Work to be completed: Each line below from the "Task: Click the Invia modulo submit button" line through the "This screenshot has width=670, height=750." line, those two included, must be restated word for word; the pictures must not be.

Provided records:
--- --- ---

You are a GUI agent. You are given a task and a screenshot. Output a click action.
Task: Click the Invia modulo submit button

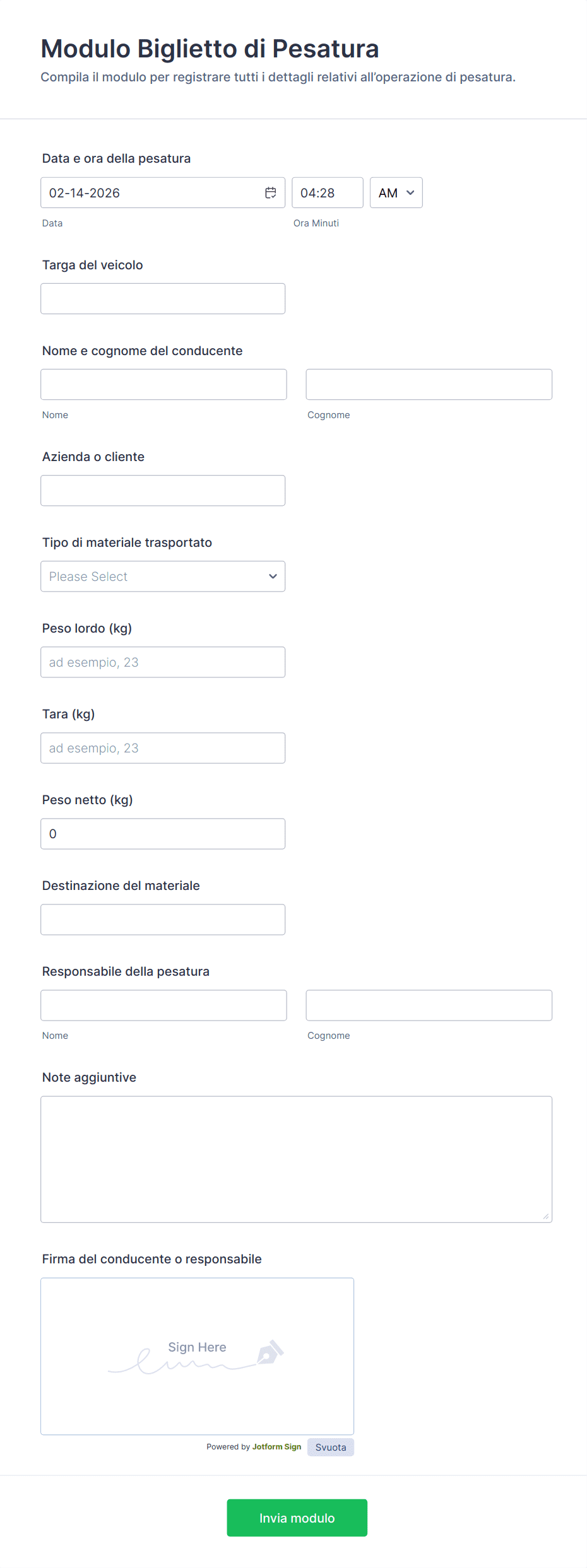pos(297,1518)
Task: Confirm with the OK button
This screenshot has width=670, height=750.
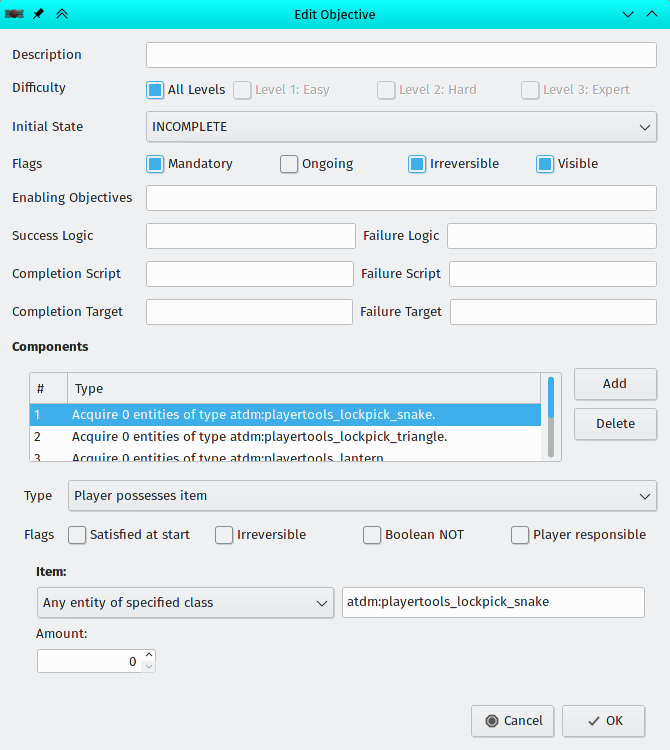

--- --- ---

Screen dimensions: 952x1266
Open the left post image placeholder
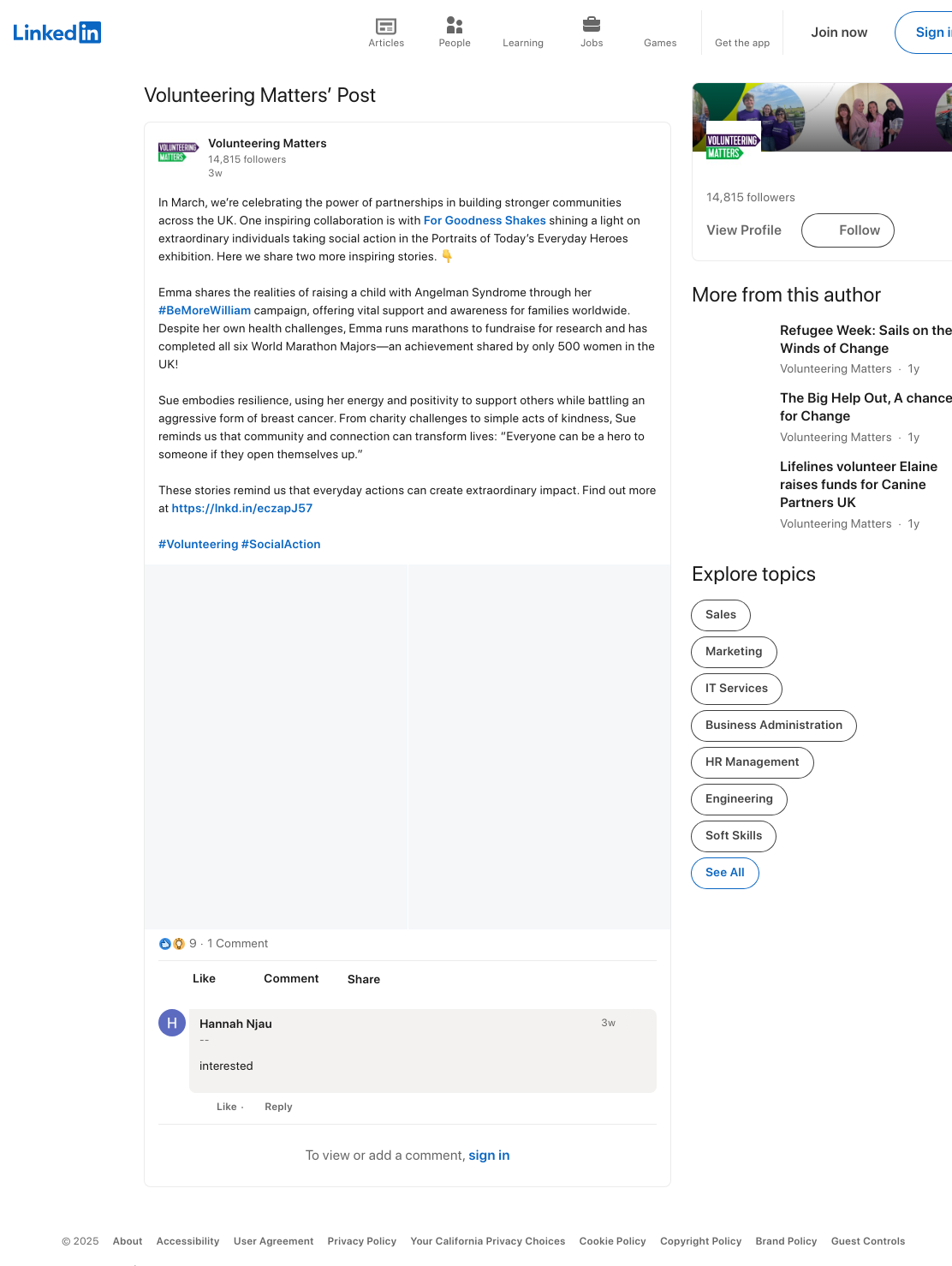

--- --- ---

Output of the exercise:
Task: Click the Invia modulo submit button

pos(297,1518)
Task: Confirm with the OK button
This screenshot has width=670, height=750.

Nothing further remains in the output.